Après le rejet par Callian du transfert de l'eau à la CCPF le 1/1/2020, René Ugo répond à François Cavallier

René Ugo : "Nous ne sommes pas des donneurs de leçons"

Le transfert de la compétence de l'eau à la ComCom, prévu en 2020, a été reporté à 2026 après les votes de trois communes. Pour son président, cette perte de temps est préjudiciable.

Si  les maires de Tanneron, Tourrettes et Callian se sont opposés au transfert de cette compétence (nos éditions du 28 juin et du 1er` juillet), il n'en demeure pas moins que les six autres communes qui la composent y sont favorables. Dont Seillans. fief de René Ugo. Le maire et président de l'intercommunalité du Pays de Fayence souhaite aujourd'hui expliquer les raisons de sa position, sans pour cela jouer les mauvais élèves. ni les donneurs de leçon.

Quelle est votre position sur ce sujet ?

Elle est fondée sur une double conviction à savoir qu'il est devenu important que les communes travaillent ensemble pour répondre aux enjeux de gestion de l'eau dans un contexte de changement climatique et de raréfaction de la ressource. Il est plus que jamais nécessaire de parler d'une seule voix pour être acteur de l'avenir des sources de la Siagnole. Le transfert des compétences eau et assainissement a été rendu obligatoire par la loi NOTRe de 2015, tempérée par la loi Ferrand Fesneau de 2018 qui permet à une minorité de blocage de s'opposer jusqu'au 1er janvier 2026 au plus tard. Le transfert de compétence aura donc lieu. Il reste simplement à en déterminer la date.

Ce qui aujourd'hui est le cas en Pays de Fayence. Alors quelle est l'urgence ?

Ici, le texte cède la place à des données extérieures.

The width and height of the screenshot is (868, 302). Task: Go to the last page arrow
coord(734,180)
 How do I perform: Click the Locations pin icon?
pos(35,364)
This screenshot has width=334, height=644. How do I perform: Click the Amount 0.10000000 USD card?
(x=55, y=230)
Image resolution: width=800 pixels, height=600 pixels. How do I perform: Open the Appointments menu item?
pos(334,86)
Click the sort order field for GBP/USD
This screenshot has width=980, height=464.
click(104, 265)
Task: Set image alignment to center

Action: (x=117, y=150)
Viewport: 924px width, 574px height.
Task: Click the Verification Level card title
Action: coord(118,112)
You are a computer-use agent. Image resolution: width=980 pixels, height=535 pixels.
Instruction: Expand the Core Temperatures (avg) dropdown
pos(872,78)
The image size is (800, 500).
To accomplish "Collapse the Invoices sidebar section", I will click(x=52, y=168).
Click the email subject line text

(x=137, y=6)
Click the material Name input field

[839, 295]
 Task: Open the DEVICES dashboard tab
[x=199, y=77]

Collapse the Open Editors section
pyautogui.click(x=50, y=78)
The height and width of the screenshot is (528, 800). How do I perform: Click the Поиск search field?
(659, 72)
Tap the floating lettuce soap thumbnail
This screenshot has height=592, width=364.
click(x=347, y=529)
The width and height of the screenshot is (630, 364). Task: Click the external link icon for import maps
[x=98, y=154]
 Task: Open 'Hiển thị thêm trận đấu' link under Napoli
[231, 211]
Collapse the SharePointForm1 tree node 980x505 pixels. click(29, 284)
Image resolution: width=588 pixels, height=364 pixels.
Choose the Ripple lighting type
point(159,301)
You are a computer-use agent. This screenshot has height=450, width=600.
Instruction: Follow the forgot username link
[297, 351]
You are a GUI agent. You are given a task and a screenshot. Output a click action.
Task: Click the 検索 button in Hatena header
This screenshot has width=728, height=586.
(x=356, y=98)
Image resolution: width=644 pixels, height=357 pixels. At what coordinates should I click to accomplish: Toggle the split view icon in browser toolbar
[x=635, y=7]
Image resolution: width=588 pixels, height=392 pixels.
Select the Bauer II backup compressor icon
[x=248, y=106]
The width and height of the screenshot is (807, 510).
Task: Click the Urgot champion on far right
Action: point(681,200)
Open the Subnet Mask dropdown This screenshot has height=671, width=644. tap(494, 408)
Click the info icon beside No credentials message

Dans le domaine de l'eau, la question fondamentale est celle de la maîtrise de la ressource. Et dans le cas du Pays de Fayence, les trois quarts de l'alimentation proviennent des sources de la Siagnole. Le calendrier oblige à ce que l'année 2020 marque le début d'une nouvelle ère pour la gestion des sources de cette dernière, avec la fin du contrat de concession confié par le Département à la société E2S.

Quel est l'enjeu ?

Si le territoire veut se donner toutes les chances de jouer le plus grand rôle possible dans la maîtrise de cette ressource, il doit être capable de parler, au nom du Pays de Fayence, d'une seule voix vis-à-vis de ses interlocuteurs que sont l'État, le Département, la Communauté d'Agglomération Var Estérel Méditerranée et le Syndicat de l'Eau du Var Est. Si les communes entrent en discussion en ordre dispersé et si le territoire fait la démonstration qu'il n'est pas en mesure de s'organiser, alors que tous nos voisins le sont, la solution de gestion des sources de la Siagnole sera moins favorable, voire défavorable au Pays de Fayence avec des conséquences sur le prix de l'eau mais aussi sur son autonomie et, à terme, sur son avenir. Le territoire doit être capable de dépasser ses divisions pour défendre notre intérêt commun, comme en 1993 où le SIVOM du Pays de Fayence a pu entrer au capital de la société E2S.  Les élus de l'époque ont su s'unir et faire entendre leur voix unanime.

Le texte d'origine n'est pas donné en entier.